● WORK TO COMPLETE
Answer with one number only: the count of lines below that hold the word "containing".
--- SUPPLIED RECORDS ---
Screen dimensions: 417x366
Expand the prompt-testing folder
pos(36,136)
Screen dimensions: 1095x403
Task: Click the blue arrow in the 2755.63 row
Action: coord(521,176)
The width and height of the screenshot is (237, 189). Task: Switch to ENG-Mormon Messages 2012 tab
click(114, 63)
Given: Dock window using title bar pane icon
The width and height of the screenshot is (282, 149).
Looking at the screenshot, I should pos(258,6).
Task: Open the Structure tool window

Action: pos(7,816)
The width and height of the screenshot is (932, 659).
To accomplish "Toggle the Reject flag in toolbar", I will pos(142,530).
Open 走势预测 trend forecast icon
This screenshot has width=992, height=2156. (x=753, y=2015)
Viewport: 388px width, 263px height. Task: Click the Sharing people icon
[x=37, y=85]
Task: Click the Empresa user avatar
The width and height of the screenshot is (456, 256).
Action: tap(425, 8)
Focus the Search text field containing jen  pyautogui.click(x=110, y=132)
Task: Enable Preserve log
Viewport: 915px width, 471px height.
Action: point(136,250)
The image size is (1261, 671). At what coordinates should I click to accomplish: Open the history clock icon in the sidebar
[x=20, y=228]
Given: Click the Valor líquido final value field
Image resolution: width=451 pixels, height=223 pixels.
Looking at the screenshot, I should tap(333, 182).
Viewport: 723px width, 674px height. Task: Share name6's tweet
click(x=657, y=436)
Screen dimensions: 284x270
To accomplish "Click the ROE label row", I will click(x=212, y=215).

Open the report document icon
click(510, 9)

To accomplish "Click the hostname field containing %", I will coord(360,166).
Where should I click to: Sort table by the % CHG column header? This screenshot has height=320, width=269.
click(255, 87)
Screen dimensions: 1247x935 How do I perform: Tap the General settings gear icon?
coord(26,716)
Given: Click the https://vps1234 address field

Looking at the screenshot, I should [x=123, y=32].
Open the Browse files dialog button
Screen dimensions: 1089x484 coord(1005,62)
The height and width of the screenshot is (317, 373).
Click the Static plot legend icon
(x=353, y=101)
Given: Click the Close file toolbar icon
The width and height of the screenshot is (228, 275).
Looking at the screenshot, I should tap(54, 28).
---
● TASK RESPONSE
2